What this doesn't include is spinning up the k8s cluster itself. All of these commands require an existing k8s cluster.
pulumi stack init ckc25
# make sure you select the cackalacky doppler project
doppler run -- pulumi up --stack ckc25 -y
pulumi cancel
helm repo add cloudflare https://cloudflare.github.io/helm-charts
helm repo add longhorn https://charts.longhorn.io
helm repo add emberstack https://emberstack.github.io/helm-charts
helm repo add argo https://argoproj.github.io/argo-helm
helm repo add external-secrets https://charts.external-secrets.io
helm repo add grafana https://grafana.github.io/helm-charts
helm repo add emqx https://repos.emqx.io/charts
helm repo add signoz https://charts.signoz.io
helm repo add cloudflare https://cloudflare.github.io/helm-charts
We use cloudflare for DNS and tunneling. This helps with exposing services to the internet without jumping through any networking hoops. Most services exposed are not for the con, but rather for monitoring / observing the cluster.
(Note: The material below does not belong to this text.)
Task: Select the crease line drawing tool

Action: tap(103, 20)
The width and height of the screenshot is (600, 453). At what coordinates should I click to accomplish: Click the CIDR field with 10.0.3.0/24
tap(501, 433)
helm repo add longhorn https://charts.longhorn.io
Longhorn is our storage solution. It's a CSI driver that uses local storage on the nodes to provide storage for PVCs. It's a works well for a homelab because it's easy to manage and doesn't require any external storage.
Next year, instead of having USB-C external drives, I'd like to try out a NAS w/Longhorn.
helm repo add emberstack https://emberstack.github.io/helm-charts
Kubereflector is used to reflect secrets from one namespace to another. This is useful for secrets that are created in one namespace, but need to be used in another. For example, the Doppler operator creates secrets in the doppler-operator-system namespace, but we need to use those secrets in the cackalacky namespace. Kubereflector allows us to reflect those secrets to the cackalacky namespace and enables applications/services to use them.
helm repo add cert-manager https://charts.jetstack.io
Cert manager is used to manage TLS certificates for our services. It's a bit of a pain to get working, but it's worth it in the long run.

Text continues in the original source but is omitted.